Animals make good test subjects because they are biologically similar to us. They suffer from many of the same health problems. And they have short life cycles. This allows scientists to study the effects of chemicals over several generations.

The medical and pharmaceutical industries use animal test subjects to study diseases and disorders. Animals are also used to make sure a drug, vaccine or procedure is safe and effective for human testing.

But experimenting on animals raises some ethical concerns. So industries that are required to test the safety of their products are only supposed to use animal testing as a last resort.

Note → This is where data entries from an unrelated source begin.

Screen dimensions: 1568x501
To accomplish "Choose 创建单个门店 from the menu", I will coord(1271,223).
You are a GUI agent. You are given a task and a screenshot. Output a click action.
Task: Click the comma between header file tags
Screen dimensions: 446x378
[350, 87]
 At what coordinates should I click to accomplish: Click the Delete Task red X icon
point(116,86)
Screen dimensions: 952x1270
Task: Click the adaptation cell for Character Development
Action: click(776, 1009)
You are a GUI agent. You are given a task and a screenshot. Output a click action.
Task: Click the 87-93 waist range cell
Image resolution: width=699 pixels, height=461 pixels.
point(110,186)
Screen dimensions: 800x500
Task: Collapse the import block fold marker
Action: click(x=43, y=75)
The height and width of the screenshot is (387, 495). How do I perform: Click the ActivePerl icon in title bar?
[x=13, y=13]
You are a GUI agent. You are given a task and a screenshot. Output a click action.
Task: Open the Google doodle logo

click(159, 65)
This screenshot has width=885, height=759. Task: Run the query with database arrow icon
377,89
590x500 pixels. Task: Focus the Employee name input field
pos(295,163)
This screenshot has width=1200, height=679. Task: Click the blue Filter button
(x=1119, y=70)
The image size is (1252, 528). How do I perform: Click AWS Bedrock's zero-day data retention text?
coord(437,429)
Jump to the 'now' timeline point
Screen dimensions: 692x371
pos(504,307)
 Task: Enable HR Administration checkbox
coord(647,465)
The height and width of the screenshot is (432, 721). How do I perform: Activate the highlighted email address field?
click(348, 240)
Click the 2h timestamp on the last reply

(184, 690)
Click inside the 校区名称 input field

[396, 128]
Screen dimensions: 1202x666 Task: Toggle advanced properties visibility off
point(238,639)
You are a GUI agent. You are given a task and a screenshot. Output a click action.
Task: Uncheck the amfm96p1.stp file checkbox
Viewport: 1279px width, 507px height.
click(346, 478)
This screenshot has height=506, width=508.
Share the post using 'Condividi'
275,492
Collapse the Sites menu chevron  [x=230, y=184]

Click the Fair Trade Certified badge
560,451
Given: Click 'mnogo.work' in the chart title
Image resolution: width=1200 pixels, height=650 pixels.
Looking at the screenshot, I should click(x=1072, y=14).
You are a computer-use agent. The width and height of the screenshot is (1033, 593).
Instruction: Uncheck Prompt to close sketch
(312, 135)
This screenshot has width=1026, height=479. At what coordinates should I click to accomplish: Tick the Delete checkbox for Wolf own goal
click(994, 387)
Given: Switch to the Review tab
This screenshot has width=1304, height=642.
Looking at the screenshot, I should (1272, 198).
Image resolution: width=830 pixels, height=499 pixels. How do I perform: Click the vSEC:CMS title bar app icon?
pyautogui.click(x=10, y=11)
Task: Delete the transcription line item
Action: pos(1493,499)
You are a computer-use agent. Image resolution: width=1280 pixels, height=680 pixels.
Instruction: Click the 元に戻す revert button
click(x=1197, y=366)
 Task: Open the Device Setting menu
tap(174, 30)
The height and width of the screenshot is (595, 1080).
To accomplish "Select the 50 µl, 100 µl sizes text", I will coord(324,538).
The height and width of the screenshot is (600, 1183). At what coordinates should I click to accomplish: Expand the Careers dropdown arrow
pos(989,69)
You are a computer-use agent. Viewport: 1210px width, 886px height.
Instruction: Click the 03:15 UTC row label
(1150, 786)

The pharmaceutical sector has stopped testing on animals as much. But not out of any love for our furry friends. Newer drugs target precise molecular mechanisms, and the best way to study them is in petri dishes. This is also cheaper than using live animals. So what would happen if we completely stopped animal testing?

Well, first we’d need alternatives. Luckily, we already have some.

Computers may seem like an unlikely replacement for live animals. But they could be helpful. There are thousands of chemical compound tests in online chemical databases.

Scientists can use algorithms to get this information and compare the tested chemical compounds with new chemical compounds. By looking at their structural similarities, researchers can predict the toxicity of untested chemicals.

And studies have shown that advanced algorithms are 87% accurate in predicting toxicity. That would be a great start. But it wouldn’t be good enough to release a new product.

After using algorithms, scientists and researchers would use other testing methods. They could move on to testing chemicals on cultured human cells that mimic the functions of specific organs. These are called organs-on-a-chip. And they allow researchers to test new drugs on human cells without testing directly on humans.

But I didn’t say we would never do tests on humans. Oh, we would. Now, before you panic, I’m not talking about full-blown human experimentation. That is definitely not ethical.

Instead, you would volunteer to take microdoses of a new drug. The tiny amounts wouldn’t have any huge impact on you. But there’d be enough in your body that researchers could study how the drug impacts your cells.

But none of these great alternatives would replace animal testing. Especially if we got ourselves into another pandemic. All the successful COVID-19 vaccines relied on animal testing during the early research. These tests helped scientists understand the way the immune system would respond to the vaccine.

And that is extremely important. The animal tests made sure that the vaccines wouldn’t make the infection worse. So if we stopped animal testing, we’d need to advance in vitro technology.

Scientists would take some skin cells from people with a specific illness. They would make the skin cells act more like stem cells. Then the researchers could convert those cells into any specialized cell in the human body.

So they’d have a patient-specific model of a disease in a lab dish. Eventually, we’d start growing actual organs to study diseases and test experimental medicines.

This would be a much more humane way for the cosmetic, pharmaceutical, medical and household cleaning industries to test products. And millions of animals would no longer have to suffer experimentation for human gain. Of course, the other alternative to testing on animals would be to stop doing science at all.